In case the output is longer than the forum software will allow to be added to a post, you can instead save it to a .txt file and then attach that file to a reply here:

  1. Open any text editor program.
  2. Paste the copied output into the text editor.
  3. Save the file in .txt format.
  4. Open a forum reply here by clicking the Reply button.
  5. Click the "Upload" icon (image) on the post composer toolbar:
    image
  6. Select the .txt file you saved.
  7. Click the Open button.
  8. Click the Reply button to publish the post.

Alternatively, instead of using the "Upload" icon on the post composer toolbar as described in steps (5) - (7) above, you can simply drag and drop the .txt file onto the post composer field to attach it.

OK, I'm dumb.
There was indeed an "hardware" folder inside the /Documents/Arduino folder and I followed your instructions the previous post, including deleting this latter "hardware" folder. I can now compile and upload any test sketch, from blink to wifiscan. Tomorrow I'll try with something more complex I'm working on but I don't see reasons for not working.
One thing I don't understand is what the heck does that "hardware" folder inside /Documents/Arduino as I don't recall any manual installation from Git.
Definitely, I'm becoming old
Many thanks for your help

You are welcome. I'm glad you were able to find it and that it is working as expected now.
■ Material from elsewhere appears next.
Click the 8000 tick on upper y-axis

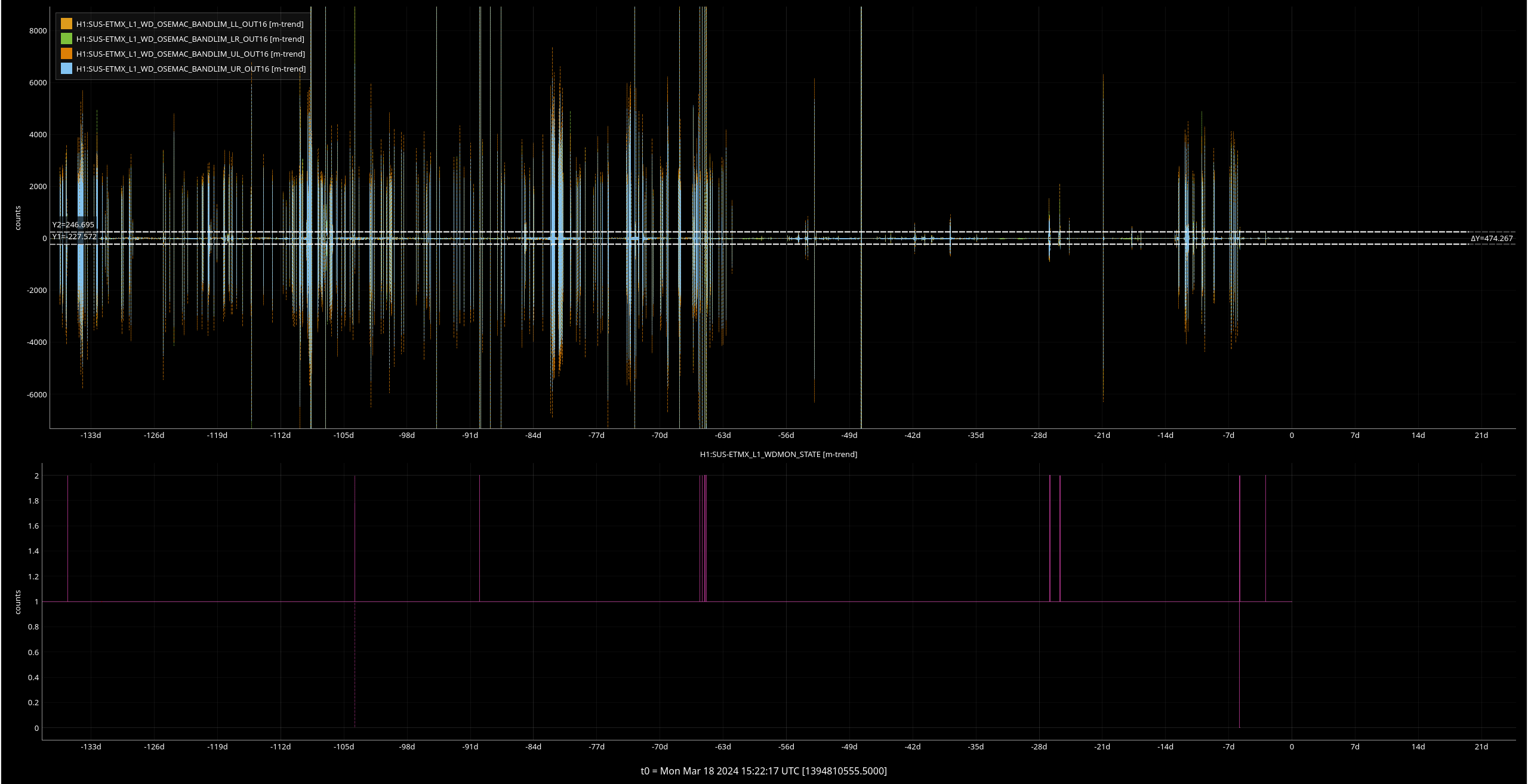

The IDE never puts anything under this folder. It always installs boards platforms to the Arduino15 folder.

Over the years, I have observed quite a few people who aren't doing any beta testing or development of the platform to have done this installation unnecessarily. My theory is it was caused by the way the installation instructions are formatted. Previously, the manual installation instructions sort of looked like another step in a single set of installation instructions rather than a separate alternative set of instructions. So I think people performed the Boards Manager instructions and then just kept on going through the (significantly less friendly) manual instructions.

I see that they now have an "Installing using PlatformIO" section between the Boards Manager and manual installations. Hopefully that will serve as a separator of sorts as it should maybe be a bit more clear that that section is not applicable to Arduino IDE users?

It is surprising because the manual installation process seems like something that would be memorable due to its significant complexity and inconvenience. Perhaps not so much for someone who is already very accustomed to working with Git, the file system, and the command line though.